= Assignment =
When you reach the records below, repeat each one exactly as written.

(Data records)
▽

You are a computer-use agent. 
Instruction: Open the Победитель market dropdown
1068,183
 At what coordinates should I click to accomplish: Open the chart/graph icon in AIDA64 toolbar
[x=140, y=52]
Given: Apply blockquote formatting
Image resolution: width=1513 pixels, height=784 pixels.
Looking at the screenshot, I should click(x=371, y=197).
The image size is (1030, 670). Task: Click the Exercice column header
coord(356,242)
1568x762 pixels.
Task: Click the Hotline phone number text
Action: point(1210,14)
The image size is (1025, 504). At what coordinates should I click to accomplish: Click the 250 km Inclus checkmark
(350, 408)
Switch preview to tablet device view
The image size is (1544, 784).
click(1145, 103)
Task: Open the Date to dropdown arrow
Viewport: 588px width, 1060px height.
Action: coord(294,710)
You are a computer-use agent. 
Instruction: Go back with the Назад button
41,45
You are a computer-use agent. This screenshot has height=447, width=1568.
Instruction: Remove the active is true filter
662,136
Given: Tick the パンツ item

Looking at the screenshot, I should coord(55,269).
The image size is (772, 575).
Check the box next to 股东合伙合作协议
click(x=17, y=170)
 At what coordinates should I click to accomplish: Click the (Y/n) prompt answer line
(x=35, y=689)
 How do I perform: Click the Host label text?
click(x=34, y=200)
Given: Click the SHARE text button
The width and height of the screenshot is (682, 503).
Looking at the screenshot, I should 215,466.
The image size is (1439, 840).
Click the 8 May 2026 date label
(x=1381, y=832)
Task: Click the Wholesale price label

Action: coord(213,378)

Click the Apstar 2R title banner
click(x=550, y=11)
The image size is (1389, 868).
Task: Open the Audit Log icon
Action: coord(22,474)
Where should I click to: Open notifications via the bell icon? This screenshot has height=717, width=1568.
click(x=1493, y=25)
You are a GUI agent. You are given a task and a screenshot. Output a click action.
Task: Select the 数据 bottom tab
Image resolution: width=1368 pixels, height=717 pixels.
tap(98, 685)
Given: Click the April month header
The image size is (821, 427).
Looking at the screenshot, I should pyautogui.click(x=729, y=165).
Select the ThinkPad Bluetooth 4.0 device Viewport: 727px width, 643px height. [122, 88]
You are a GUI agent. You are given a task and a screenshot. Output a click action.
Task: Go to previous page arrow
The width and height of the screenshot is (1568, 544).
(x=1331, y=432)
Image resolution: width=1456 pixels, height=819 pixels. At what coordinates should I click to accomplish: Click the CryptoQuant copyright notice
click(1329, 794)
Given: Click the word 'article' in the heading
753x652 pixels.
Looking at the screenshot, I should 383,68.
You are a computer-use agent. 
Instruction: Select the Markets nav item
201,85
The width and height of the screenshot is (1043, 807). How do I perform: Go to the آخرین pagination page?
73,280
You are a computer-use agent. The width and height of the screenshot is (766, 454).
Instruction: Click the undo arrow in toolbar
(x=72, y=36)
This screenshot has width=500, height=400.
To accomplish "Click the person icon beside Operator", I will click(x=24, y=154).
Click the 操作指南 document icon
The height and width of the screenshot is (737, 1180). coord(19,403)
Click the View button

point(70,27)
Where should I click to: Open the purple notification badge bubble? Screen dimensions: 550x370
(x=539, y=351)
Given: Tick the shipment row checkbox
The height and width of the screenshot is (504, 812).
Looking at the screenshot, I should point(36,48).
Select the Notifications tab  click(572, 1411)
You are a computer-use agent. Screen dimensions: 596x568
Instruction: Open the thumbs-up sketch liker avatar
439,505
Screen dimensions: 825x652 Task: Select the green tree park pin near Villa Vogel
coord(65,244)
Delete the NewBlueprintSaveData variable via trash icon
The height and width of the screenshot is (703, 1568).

△

= Written answer =
You are a computer-use agent. 
Instruction: Open the Победитель market dropdown
1068,183
 At what coordinates should I click to accomplish: Open the chart/graph icon in AIDA64 toolbar
[x=140, y=52]
Given: Apply blockquote formatting
Image resolution: width=1513 pixels, height=784 pixels.
Looking at the screenshot, I should click(x=371, y=197).
The image size is (1030, 670). Task: Click the Exercice column header
coord(356,242)
1568x762 pixels.
Task: Click the Hotline phone number text
Action: point(1210,14)
The image size is (1025, 504). At what coordinates should I click to accomplish: Click the 250 km Inclus checkmark
(350, 408)
Switch preview to tablet device view
The image size is (1544, 784).
click(1145, 103)
Task: Open the Date to dropdown arrow
Viewport: 588px width, 1060px height.
Action: coord(294,710)
You are a computer-use agent. 
Instruction: Go back with the Назад button
41,45
You are a computer-use agent. This screenshot has height=447, width=1568.
Instruction: Remove the active is true filter
662,136
Given: Tick the パンツ item

Looking at the screenshot, I should coord(55,269).
The image size is (772, 575).
Check the box next to 股东合伙合作协议
click(x=17, y=170)
 At what coordinates should I click to accomplish: Click the (Y/n) prompt answer line
(x=35, y=689)
 How do I perform: Click the Host label text?
click(x=34, y=200)
Given: Click the SHARE text button
The width and height of the screenshot is (682, 503).
Looking at the screenshot, I should 215,466.
The image size is (1439, 840).
Click the 8 May 2026 date label
(x=1381, y=832)
Task: Click the Wholesale price label

Action: coord(213,378)

Click the Apstar 2R title banner
click(x=550, y=11)
The image size is (1389, 868).
Task: Open the Audit Log icon
Action: coord(22,474)
Where should I click to: Open notifications via the bell icon? This screenshot has height=717, width=1568.
click(x=1493, y=25)
You are a GUI agent. You are given a task and a screenshot. Output a click action.
Task: Select the 数据 bottom tab
Image resolution: width=1368 pixels, height=717 pixels.
tap(98, 685)
Given: Click the April month header
The image size is (821, 427).
Looking at the screenshot, I should pyautogui.click(x=729, y=165).
Select the ThinkPad Bluetooth 4.0 device Viewport: 727px width, 643px height. [122, 88]
You are a GUI agent. You are given a task and a screenshot. Output a click action.
Task: Go to previous page arrow
The width and height of the screenshot is (1568, 544).
(x=1331, y=432)
Image resolution: width=1456 pixels, height=819 pixels. At what coordinates should I click to accomplish: Click the CryptoQuant copyright notice
click(1329, 794)
Given: Click the word 'article' in the heading
753x652 pixels.
Looking at the screenshot, I should 383,68.
You are a computer-use agent. 
Instruction: Select the Markets nav item
201,85
The width and height of the screenshot is (1043, 807). How do I perform: Go to the آخرین pagination page?
73,280
You are a computer-use agent. The width and height of the screenshot is (766, 454).
Instruction: Click the undo arrow in toolbar
(x=72, y=36)
This screenshot has width=500, height=400.
To accomplish "Click the person icon beside Operator", I will click(x=24, y=154).
Click the 操作指南 document icon
The height and width of the screenshot is (737, 1180). coord(19,403)
Click the View button

point(70,27)
Where should I click to: Open the purple notification badge bubble? Screen dimensions: 550x370
(x=539, y=351)
Given: Tick the shipment row checkbox
The height and width of the screenshot is (504, 812).
Looking at the screenshot, I should point(36,48).
Select the Notifications tab  click(572, 1411)
You are a computer-use agent. Screen dimensions: 596x568
Instruction: Open the thumbs-up sketch liker avatar
439,505
Screen dimensions: 825x652 Task: Select the green tree park pin near Villa Vogel
coord(65,244)
Delete the NewBlueprintSaveData variable via trash icon
The height and width of the screenshot is (703, 1568).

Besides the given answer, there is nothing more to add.